**SOURCE EXTRACT:**
------

3PLR – M H SMITH (PLANT HIRE) LTD V. D L MAINWARING (T/A INSHORE)

POLICY, PRACTICE & PUBLISHING LAW REPORTS, 3PLR

 

M H SMITH (PLANT HIRE) LTD

V.

D L MAINWARING (T/A INSHORE)

COURT OF APPEAL, CIVIL DIVISION

[1986] 3 ALL E.R. 342

9 JUNE 1986

3PLR/1985/53 (CA-E)

 

BEFORE THEIR LORDSHIPS

O’CONNOR, KERR LJJ,

SIR DAVID CAIRNS

 

BETWEEN

M H SMITH (PLANT HIRE) LTD

AND

D L MAINWARING (T/A INSHORE)

 

REPRESENTATION

CHARLES HOLLANDER – for the defendants

WYN WILLIAMS – for the plaintiffs

Solicitors: Stitt & Co, agents for D O Thomas & Co, Swansea (for the defendants);

Hugh James Jones & Jenkins, Cardiff (for the plaintiffs).

Bebe Chua Barrister.

------

**ENTRIES SUPPLIED:**
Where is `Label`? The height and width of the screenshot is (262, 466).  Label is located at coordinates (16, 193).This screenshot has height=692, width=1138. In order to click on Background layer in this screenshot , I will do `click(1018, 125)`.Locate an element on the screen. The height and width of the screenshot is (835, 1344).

------

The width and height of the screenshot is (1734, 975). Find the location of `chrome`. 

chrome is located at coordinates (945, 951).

------

**EXERCISE INSTRUCTIONS:**
1. According to the case header, who appeared for the defendants?
2. Reproduce the case header word for word from "WYN WILLIAMS –" to "(for the plaintiffs).".

**WRITTEN RESPONSES:**
1. Charles Hollander

2.
WYN WILLIAMS – for the plaintiffs

Solicitors: Stitt & Co, agents for D O Thomas & Co, Swansea (for the defendants);

Hugh James Jones & Jenkins, Cardiff (for the plaintiffs).